((

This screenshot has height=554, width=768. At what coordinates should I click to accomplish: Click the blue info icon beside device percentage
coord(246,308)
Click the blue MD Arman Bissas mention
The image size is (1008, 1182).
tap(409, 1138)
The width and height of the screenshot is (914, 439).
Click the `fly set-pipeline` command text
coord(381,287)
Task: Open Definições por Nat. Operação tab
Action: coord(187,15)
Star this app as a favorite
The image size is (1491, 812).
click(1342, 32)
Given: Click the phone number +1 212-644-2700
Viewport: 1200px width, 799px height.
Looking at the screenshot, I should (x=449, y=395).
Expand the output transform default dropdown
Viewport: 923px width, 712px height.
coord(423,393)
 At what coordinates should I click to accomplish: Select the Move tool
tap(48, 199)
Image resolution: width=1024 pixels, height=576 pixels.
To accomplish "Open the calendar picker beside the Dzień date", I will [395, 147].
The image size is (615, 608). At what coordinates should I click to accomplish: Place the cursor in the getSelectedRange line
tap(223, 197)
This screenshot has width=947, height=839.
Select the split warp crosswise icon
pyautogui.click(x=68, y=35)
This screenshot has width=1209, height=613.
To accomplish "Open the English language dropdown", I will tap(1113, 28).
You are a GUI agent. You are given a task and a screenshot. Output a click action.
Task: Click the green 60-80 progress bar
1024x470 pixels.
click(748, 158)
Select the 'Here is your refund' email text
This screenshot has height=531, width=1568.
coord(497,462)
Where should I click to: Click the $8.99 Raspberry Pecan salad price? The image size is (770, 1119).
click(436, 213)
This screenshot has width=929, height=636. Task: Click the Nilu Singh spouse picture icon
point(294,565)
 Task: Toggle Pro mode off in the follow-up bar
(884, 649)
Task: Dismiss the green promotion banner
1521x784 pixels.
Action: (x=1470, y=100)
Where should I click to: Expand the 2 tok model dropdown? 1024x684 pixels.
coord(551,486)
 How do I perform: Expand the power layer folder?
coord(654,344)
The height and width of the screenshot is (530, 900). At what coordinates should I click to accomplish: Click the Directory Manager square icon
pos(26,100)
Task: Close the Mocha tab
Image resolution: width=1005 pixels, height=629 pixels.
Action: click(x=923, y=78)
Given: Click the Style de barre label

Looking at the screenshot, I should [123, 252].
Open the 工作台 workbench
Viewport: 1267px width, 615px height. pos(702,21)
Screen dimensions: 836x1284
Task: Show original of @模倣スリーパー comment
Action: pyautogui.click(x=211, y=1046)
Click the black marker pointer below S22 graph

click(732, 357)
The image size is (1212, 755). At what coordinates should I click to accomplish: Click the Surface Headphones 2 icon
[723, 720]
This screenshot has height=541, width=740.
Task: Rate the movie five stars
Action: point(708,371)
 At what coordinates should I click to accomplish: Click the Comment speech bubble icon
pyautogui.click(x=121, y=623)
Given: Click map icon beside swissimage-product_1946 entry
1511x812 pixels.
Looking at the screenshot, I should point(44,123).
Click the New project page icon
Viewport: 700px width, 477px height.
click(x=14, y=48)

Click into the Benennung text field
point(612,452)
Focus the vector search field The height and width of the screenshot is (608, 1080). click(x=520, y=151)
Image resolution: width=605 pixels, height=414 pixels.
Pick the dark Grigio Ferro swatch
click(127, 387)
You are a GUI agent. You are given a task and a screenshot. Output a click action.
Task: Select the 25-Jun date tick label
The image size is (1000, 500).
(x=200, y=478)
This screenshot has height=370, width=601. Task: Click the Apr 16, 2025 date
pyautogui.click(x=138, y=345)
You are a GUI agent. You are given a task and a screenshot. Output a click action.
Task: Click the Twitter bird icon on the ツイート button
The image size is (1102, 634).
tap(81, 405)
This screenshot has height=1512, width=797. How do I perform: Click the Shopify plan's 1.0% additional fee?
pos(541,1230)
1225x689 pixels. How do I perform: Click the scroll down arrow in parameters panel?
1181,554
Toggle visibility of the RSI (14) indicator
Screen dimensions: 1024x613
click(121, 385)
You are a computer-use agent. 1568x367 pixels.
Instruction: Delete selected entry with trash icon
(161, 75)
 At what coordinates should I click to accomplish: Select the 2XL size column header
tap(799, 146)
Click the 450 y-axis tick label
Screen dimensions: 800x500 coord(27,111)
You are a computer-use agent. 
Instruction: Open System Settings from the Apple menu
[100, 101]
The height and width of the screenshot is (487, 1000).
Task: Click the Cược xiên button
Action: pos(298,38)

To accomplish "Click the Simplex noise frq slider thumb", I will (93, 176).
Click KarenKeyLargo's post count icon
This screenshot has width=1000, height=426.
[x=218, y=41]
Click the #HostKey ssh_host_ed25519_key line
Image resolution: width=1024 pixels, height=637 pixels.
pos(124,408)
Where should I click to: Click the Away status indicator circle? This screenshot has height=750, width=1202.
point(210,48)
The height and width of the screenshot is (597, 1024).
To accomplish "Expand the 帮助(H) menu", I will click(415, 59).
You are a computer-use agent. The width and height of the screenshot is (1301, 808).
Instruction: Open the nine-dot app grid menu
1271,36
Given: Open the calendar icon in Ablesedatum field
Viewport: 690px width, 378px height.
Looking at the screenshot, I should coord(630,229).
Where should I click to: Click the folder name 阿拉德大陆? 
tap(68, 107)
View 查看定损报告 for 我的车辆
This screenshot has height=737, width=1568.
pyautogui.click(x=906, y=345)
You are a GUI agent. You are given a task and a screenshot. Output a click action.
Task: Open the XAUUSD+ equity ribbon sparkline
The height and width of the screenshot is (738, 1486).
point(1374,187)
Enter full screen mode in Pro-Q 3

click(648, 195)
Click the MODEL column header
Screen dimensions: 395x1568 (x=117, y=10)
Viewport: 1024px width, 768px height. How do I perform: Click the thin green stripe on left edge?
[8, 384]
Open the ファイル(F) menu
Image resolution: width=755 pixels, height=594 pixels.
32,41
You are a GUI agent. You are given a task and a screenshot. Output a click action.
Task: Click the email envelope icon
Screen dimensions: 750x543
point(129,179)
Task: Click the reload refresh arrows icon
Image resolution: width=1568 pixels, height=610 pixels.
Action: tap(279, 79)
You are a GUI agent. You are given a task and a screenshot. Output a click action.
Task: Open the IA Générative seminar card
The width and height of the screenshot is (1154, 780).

))

TASK DIRECTIONS: Please copy out each line of the material that holds the string "will".

WRITTEN SOLUTION:
To accomplish "Open the calendar picker beside the Dzień date", I will [395, 147].
To accomplish "Open the English language dropdown", I will tap(1113, 28).
To accomplish "Click the Simplex noise frq slider thumb", I will (93, 176).
To accomplish "Expand the 帮助(H) menu", I will click(415, 59).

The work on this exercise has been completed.